▶ **Problem to work on**: Task for the records below: please retype exactly and only the lines from the first through the one with "Pesquisar (87, 906)", with every picture omitted.

*** Listed records ***

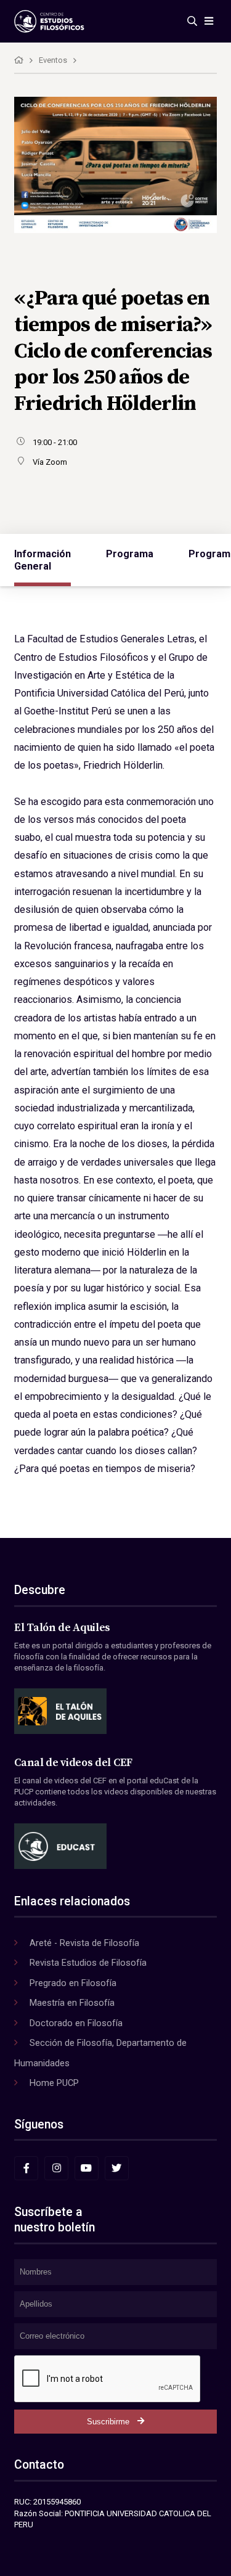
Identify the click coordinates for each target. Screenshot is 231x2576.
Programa (129, 554)
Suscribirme (108, 2421)
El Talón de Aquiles (62, 1628)
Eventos (53, 60)
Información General (42, 560)
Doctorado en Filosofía (76, 2023)
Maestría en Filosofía (72, 2002)
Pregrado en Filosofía (73, 1983)
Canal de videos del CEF (73, 1763)
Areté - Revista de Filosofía (84, 1942)
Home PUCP (54, 2082)
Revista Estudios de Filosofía (88, 1962)
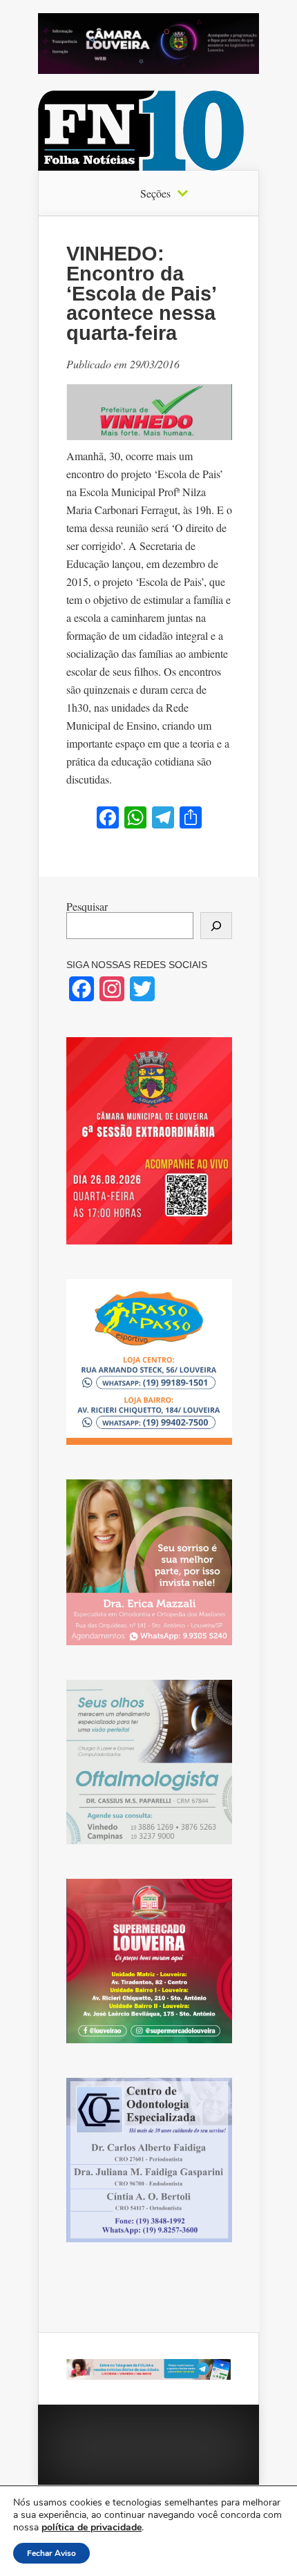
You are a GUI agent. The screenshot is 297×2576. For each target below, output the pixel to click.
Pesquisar (87, 906)
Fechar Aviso (51, 2553)
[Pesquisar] (216, 925)
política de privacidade (91, 2527)
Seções (155, 193)
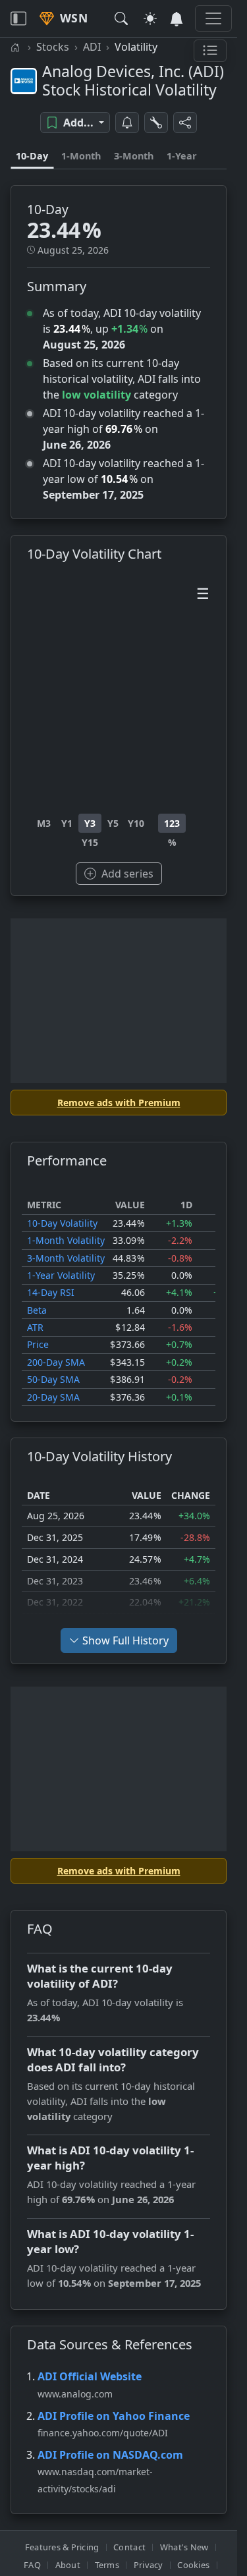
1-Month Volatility (66, 1240)
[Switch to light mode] (150, 18)
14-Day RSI (50, 1292)
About (67, 2565)
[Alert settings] (156, 122)
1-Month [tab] (81, 156)
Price (38, 1344)
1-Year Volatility (61, 1275)
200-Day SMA (56, 1362)
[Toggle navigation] (18, 18)
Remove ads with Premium (118, 1102)
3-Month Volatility (66, 1258)
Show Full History (125, 1640)
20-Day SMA (53, 1397)
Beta (37, 1310)
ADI (92, 47)
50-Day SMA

*** End of Listed records ***

▶ **Task output**:
Identify the click coordinates for each target. Screenshot is 231x2576.
Programa (129, 554)
Suscribirme (108, 2421)
El Talón de Aquiles (62, 1628)
Eventos (53, 60)
Información General (42, 560)
Doctorado en Filosofía (76, 2023)
Maestría en Filosofía (72, 2002)
Pregrado en Filosofía (73, 1983)
Canal de videos del CEF (73, 1763)
Areté - Revista de Filosofía (84, 1942)
Home PUCP (54, 2082)
Revista Estudios de Filosofía (88, 1962)
You are a GUI agent. The screenshot is 297×2576. For each target below, output the pixel to click.
Pesquisar (87, 906)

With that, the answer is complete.